Beim erwachsenen Parkbesucher lösen die Dämonen in Webers Welt Unbehagen und Beklemmung aus. Die eigene Kindheit ist zwar ausgeträumt, die Kindheit der Völker aber in unseren Genen gespeichert, sie lebt in Sagen und Legenden fort. Es sind archaische Ängste, die Bruno Weber einbetoniert hat, geradewegs aus der altägyptischen, asiatischen und minoischen Mythenwelt importierte Mischwesen.

Manche Skulpturen sind bewohnbar, wie das Atelierhaus, andere begehbar, wie die beiden über einhundert Meter langen Flügelhunde. In ihren Mäulern kann man stehen und über einen Wassergarten blicken. Die Eröffnung dieses Wassergartens, das Herzstück der Anlage, hat Bruno Weber nicht mehr erlebt. Er ist im Oktober 2011 kurz nach seinem 80. Geburtstag verstorben. Mit seinen bunten Stirnbändern und den zotteligen Haaren hätte der Künstler auch gut einen Guru oder Eremiten abgeben können. Alles andere als gewöhnlich war er tatsächlich, aber nicht der Fantast, Kauz oder Outlaw, als den ihn viele sehen wollten. Für einen weltfremden Spinner konnte er einfach zu gut mit Betonmischer und Maurerkelle umgehen.

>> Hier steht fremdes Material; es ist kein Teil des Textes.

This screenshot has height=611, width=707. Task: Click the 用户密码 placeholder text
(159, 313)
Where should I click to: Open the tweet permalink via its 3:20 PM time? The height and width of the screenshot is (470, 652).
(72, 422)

Der gelernte Kunstmaler und Lithograf hatte sich autodidaktisch zu einem meisterhaften Statiker und Architekten gebildet, war Zimmermann, Plattenleger, Gipser, Möbeldesigner und Erfinder. Fünfzig Jahre lang lebte Weber seine Talente in einem Waldstück oberhalb von Dietikon und Spreitenbach aus. Zusammen mit seiner Frau Mariann Weber-Godon begann er 1962 mit der Arbeit an einem Atelierhaus. Rationaler Bauhaus-Stil war Webers Sache jedoch nicht. Mit barocker Lust ging er an die Ausschmückung seines Ateliers, ließ Säulen, Reliefs, Geländer und einen fast dreißig Meter hohen Turm wuchern. Eine Baugenehmigung für dieses Märchenschloss hatte Weber nicht. So gänzlich zweckfreie Architektur lässt natürlich keine Schweizer Bau- und Zonenverordnung zu. 1976 erging ein erster Befehl zum Abbruch der Bauten. Nach jahrelangen Verhandlungen deklarierten die Behörden Bruno Webers Betonwelt 1998 zur Kunstzone.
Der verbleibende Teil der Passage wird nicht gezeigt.